Untargeted detection of the carbonyl metabolome by chemical derivatization and liquid chromatography-tandem mass spectrometry in precursor ion scan mode: Elucidation of COVID-19 severity biomarkers

Abstract

Metabolomics (both targeted and untargeted) has become the gold standard in biomarker discovery. Whereas targeted approaches only provide information for the selected markers, thus hampering the determination of out-of-the-box markers, the common bottleneck of untargeted metabolomics is the identification of detected biomarkers. In this study, we developed a strategy based on derivatization and LC-MS/MS detection in a precursor ion scan for the untargeted determination of a specific part of the metabolome (carbonyl-containing metabolites). The usefulness of this guided metabolomics approach has been demonstrated by elucidating carbonyl-containing biomarkers of COVID-19 severity.
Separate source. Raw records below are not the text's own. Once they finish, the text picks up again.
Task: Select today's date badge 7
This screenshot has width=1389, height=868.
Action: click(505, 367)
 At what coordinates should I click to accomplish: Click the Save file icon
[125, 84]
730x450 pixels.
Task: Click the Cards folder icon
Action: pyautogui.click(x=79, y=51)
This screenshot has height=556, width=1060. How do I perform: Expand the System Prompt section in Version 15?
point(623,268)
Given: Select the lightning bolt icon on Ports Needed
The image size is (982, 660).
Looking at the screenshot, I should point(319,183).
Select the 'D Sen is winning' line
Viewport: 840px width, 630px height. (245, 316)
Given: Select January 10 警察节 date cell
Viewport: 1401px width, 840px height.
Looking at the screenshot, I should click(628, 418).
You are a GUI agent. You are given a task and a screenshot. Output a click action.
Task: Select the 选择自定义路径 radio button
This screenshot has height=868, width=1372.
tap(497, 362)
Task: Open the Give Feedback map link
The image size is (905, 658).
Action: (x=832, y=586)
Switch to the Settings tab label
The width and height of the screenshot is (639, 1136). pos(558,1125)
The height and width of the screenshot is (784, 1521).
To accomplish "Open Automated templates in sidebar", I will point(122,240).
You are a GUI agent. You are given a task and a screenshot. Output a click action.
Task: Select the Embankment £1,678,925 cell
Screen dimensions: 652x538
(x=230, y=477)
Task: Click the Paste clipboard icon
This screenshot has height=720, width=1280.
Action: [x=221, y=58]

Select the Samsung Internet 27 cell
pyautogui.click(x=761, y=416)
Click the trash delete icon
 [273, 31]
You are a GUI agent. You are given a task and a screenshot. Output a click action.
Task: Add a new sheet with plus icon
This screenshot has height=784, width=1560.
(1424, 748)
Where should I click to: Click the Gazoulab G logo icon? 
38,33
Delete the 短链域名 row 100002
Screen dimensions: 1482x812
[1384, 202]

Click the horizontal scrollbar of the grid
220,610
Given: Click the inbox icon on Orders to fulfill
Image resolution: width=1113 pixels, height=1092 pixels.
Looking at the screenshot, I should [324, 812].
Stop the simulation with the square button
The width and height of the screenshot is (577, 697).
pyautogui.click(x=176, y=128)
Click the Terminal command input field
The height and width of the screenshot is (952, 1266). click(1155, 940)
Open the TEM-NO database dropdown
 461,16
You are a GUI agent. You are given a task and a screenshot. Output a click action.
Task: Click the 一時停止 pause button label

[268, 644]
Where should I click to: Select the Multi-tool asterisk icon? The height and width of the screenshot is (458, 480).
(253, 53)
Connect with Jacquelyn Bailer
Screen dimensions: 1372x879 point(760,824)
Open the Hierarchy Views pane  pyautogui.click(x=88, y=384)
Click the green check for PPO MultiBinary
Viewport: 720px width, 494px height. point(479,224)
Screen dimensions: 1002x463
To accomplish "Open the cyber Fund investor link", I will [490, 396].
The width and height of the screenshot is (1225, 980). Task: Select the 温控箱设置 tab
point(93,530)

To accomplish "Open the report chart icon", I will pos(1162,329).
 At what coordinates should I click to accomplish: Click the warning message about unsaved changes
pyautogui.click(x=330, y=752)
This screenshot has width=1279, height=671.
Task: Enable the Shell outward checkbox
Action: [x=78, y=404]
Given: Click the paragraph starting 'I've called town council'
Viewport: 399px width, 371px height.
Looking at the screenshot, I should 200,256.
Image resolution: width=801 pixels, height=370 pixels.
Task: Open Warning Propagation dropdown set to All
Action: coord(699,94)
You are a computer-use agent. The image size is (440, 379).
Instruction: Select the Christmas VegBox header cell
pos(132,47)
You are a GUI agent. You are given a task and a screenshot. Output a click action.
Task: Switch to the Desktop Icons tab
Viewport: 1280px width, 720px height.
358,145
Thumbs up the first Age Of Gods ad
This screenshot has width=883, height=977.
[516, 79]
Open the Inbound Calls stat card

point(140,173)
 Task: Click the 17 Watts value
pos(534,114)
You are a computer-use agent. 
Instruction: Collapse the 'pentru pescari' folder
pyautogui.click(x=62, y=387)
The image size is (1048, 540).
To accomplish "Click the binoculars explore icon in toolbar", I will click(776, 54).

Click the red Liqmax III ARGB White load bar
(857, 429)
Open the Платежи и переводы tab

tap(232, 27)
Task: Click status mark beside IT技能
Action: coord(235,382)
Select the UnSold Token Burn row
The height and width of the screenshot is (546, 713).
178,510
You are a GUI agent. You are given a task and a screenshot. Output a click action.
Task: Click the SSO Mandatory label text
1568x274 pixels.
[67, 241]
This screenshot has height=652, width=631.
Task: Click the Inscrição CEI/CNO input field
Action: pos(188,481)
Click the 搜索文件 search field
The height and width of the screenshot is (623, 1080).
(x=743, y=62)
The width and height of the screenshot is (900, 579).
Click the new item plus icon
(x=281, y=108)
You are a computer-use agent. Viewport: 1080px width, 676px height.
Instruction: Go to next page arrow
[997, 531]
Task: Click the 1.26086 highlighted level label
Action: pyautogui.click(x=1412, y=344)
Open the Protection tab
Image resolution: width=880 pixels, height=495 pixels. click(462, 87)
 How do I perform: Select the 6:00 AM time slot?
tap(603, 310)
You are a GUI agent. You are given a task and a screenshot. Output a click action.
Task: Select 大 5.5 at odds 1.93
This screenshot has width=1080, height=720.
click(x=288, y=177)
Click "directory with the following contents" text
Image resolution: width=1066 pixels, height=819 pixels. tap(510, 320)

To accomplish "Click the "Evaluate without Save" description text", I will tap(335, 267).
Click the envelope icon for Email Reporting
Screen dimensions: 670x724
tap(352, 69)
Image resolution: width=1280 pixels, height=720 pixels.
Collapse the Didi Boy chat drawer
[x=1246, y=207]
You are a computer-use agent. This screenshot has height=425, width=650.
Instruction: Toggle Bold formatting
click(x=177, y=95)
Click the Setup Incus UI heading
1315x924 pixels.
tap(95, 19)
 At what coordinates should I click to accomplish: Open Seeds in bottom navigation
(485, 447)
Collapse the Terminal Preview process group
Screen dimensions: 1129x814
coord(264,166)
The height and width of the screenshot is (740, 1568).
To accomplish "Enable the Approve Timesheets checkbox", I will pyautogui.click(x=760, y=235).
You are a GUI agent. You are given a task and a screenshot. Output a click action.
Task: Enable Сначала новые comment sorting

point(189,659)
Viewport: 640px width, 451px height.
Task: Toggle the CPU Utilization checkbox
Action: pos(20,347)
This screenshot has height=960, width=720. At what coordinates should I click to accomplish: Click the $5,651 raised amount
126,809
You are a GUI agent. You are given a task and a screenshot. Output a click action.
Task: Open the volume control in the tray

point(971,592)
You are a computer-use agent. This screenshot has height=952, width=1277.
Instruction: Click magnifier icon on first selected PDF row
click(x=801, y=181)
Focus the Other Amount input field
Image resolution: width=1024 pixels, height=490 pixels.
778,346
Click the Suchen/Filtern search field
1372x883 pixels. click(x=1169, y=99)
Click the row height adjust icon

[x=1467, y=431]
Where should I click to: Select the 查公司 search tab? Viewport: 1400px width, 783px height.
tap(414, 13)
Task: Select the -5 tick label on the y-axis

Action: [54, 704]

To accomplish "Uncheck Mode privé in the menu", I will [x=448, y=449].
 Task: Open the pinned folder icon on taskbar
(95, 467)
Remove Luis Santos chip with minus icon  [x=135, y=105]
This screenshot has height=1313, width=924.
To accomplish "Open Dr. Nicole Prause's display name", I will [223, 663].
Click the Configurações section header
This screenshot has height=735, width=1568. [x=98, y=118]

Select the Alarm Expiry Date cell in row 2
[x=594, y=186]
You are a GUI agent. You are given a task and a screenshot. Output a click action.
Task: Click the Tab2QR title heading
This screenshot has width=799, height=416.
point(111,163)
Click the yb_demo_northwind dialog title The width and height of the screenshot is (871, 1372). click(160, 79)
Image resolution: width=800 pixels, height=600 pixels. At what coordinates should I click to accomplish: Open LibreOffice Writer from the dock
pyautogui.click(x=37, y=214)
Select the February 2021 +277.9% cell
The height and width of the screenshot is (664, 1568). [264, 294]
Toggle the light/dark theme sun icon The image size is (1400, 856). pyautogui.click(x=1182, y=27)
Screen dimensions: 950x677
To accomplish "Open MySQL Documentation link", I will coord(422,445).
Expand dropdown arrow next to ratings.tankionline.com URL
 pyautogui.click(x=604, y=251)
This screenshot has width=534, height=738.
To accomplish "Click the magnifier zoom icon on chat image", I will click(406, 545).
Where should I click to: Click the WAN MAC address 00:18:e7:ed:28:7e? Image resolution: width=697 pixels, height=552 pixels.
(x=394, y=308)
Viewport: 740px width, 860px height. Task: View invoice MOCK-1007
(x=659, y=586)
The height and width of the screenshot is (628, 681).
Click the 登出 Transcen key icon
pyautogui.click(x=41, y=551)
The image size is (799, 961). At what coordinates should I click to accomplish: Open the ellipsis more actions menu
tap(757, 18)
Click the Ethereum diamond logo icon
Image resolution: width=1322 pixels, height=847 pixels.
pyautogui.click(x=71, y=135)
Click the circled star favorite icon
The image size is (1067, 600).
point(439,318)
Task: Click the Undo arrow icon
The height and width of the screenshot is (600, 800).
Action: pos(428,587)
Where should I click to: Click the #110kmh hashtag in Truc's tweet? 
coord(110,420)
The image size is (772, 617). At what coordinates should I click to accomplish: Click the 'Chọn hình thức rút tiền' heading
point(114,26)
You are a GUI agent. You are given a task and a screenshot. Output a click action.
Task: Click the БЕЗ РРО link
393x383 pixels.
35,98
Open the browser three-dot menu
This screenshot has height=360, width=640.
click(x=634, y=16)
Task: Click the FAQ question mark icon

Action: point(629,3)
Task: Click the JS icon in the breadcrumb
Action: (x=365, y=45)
First, the LC-MS/MS behavior of 63 model compounds after O-benzylhydroxylamine derivatization was studied. A precursor ion scan of m/z 91 was selected as a suitable approach for the untargeted detection of carbonyl-containing metabolites. The method was able to detect ≈300 potential carbonyl-containing molecules in plasma, including mono-/di-/tricarbonylic compounds with satisfactory intra-day and inter-day repeatability and RSDs commonly <15%. Additionally, the semiquantitative nature of the precursor ion scan method was confirmed by comparison with a fully validated targeted method. The application of the guided metabolomics method to COVID-19 plasma samples revealed the presence of four potential COVID-19 severity biomarkers. Based on their LC-MS/MS behavior, these biomarkers were elucidated as 2-hydroxybutyrate, 2,3-dihydroxybutyrate, 2-oxobutyrate and 2-hydroxy-3-methylbutyrate. Their structures were confirmed by comparison with reference materials. The alterations of these biomarkers with COVID-19 severity were confirmed by a target analysis of a larger set of samples. Our results confirm that guided metabolomics is an alternative approach for the untargeted detection of selected families of metabolites; this approach can accelerate their elucidation and provide new perspectives for the establishment of health/disease biomarkers.